Dawna Markowa - Nahtoderfahrungen

 

 

"Eines der Erlebnisse, die am meisten zu meiner Transformation beigetragen haben, bestand darin, viereinhalb Minuten lang tot auf einem Operationstisch zu liegen. Ich weiß, viereinhalb Minuten machen mich nicht zur Expertin. Aber diese Erfahrung half mir, meinen Weg an manchen Stellen, wo er ungute Krümmungen machte, zu begradigen; und sie führte mich weit fort von meinem ursprünglichen Standort. In der Familie, aus der ich stamme, wurde “dieses Wort” (Tod) nie erwähnt.

Bevor ich 25 wurde, war ich nie auf einer Beerdigung gewesen. Man starb nicht; man ließ sich nur nirgendwo mehr sehen. Der Tod war der Gipfel des Versagertums.

Meine kleine Viereinhalb-Minuten-Erfahrung unterschied sich so sehr da­von. Es fällt mir immer noch schwer, sie in Worte zu fassen - ich habe die Form nicht gefunden, in die ich die Intensität der Verzückung zu fassen vermöchte, die ich erlebt habe. Ich habe versucht, die sich ständig verändernden Lichtmu­ster zu beschreiben, die mich umtanzten, aber meine Zunge stolpert am Ende über Wolken. Es war, als sei meine Seele ergriffen und über das ganze Universum verteilt, oder vielmehr, als seien das Universum und meine Seele so miteinander verwoben, daß es unmöglich war, zu sagen, wo das eine begann und die andere endete. Ich wurde zu einem Zyklon intensiver Wachheit. In dem größten Schulraum, den man sich vorstellen kann, lernte ich eine Geometrie des Lebens, in der alles einen Sinn ergab. Eine unendliche Zahl von getrennten, unzusammenhängenden Fasern verspann sich zu einem einzigen dicken Faden.

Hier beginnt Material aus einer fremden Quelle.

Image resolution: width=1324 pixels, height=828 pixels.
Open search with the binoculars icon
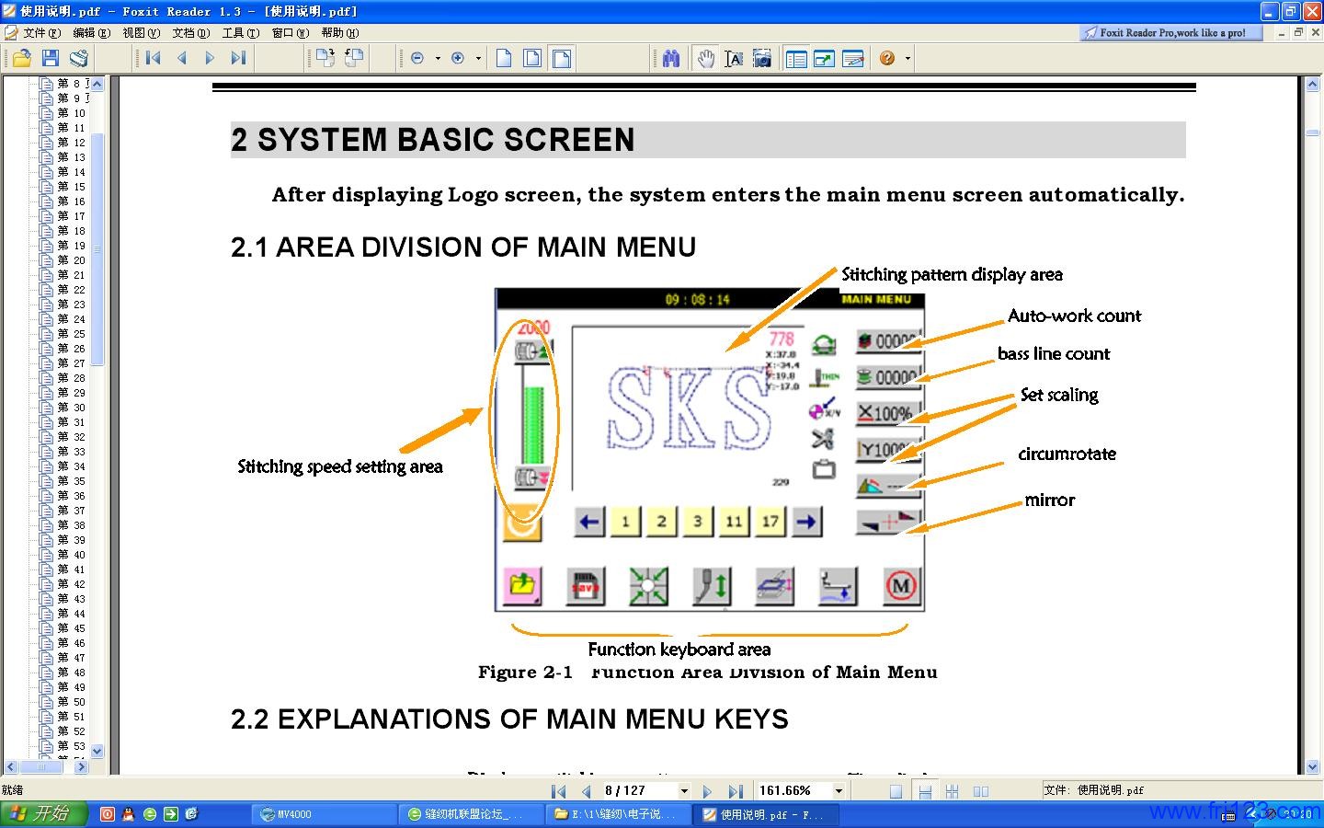(x=671, y=58)

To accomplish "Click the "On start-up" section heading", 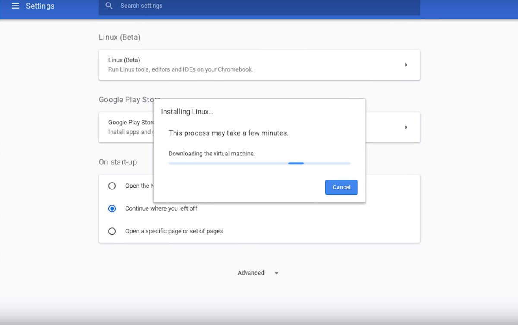I will (118, 162).
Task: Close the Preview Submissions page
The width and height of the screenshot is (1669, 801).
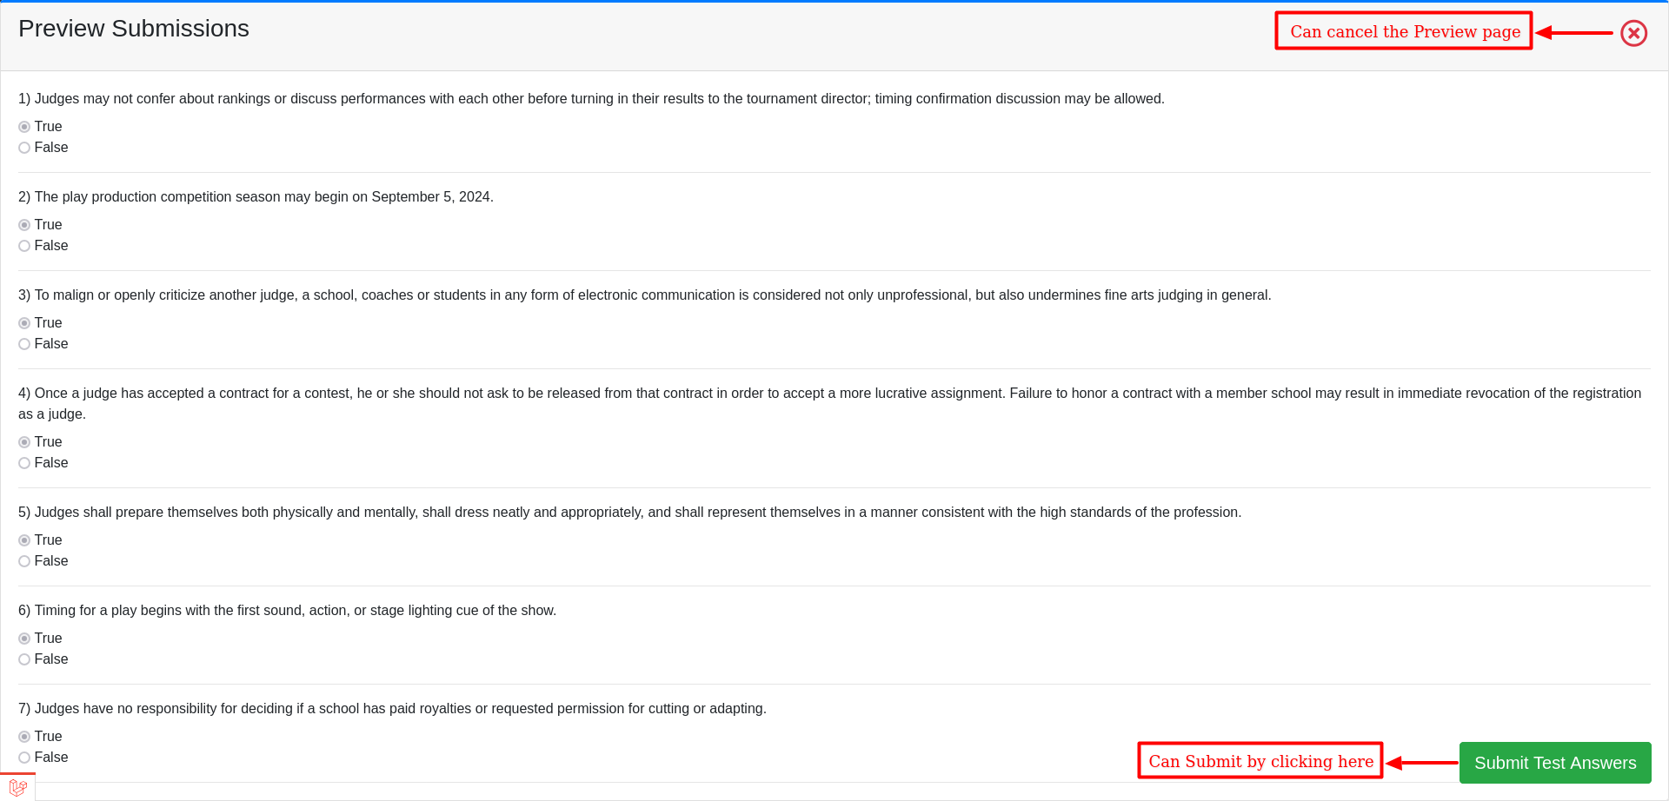Action: point(1633,33)
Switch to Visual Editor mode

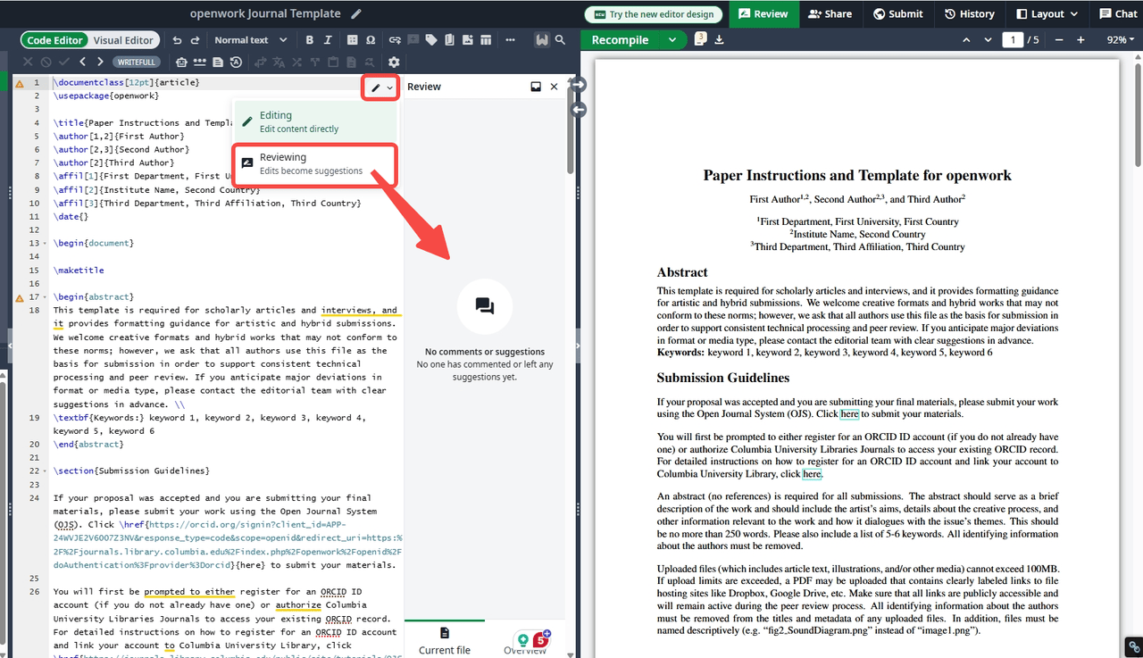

Ich schaute aus einer Höhe von tausend Meilen herab und sah meinen armen in grünes Tuch gehüllten Körper auf dem metallenen Operationstisch liegen; der Arzt spritzte Adrenalin, die Schwester huschte wie verrückt über den Linoleumboden. Zur gleichen Zeit erhob sich eine Stimme um mich herum und in mir, die fragte: “Hast du genug Freude erlebt?” In diesem Moment wurde mir klar, dass ich von all den Millionen Augenblicken meines Lebens nur sehr wenige wirklich erlebt hatte. Die meisten von ihnen hatte ich verpasst, indem ich wie verrückt in Richtung Zukunft raste und vor der Vergangenheit davonlief. Diese Erkenntnis traf mich wie ein Schock, so, als wäre ich ein Vogel, der gegen eine große Glastür fliegt.

Es folgte eine zweite Frage: "Was hast du noch nicht gesehen?” Dann hörte ich eine Art Rascheln, ein sanftes Brausen um mich herum, ein Ziehen, Zerren, Abwärts-Schweben, das mich in den Operationssaal zurückbrachte, zurück in meinen Körper.

Solch ein kurzer, intimer und letztlich zeitloser Moment, doch nichts war seither wie zuvor. Ich erlebte eine gefühlsmäßige und spirituelle Verschiebung zu einer Art des Denkens, bei der es nicht mehr so wichtig für mich war, “etwas zu werden” - reich zu werden, geliebt zu werden, vorwärts zu kommen, anerkannt zu werden. Durch das dauernde “Werden” verpasste ich zu viel.

Diese viereinhalb Minuten formten mich, so, wie ein Fluss die Wände eines Canyons formt. Der innere Kompass hat sich statt am Werden und Bekommen am Geben ausgerichtet - einem Geben, bei dem ich mich nicht weggebe. Zu lernen, so viel Freude wie möglich zu empfinden, ist zu meinem magnetischen Nordpol geworden; darauf zu bestehen, ein Leben zu erschaffen, das so lebendig und von Freude erfüllt ist, dass ich es nicht verlassen möchte."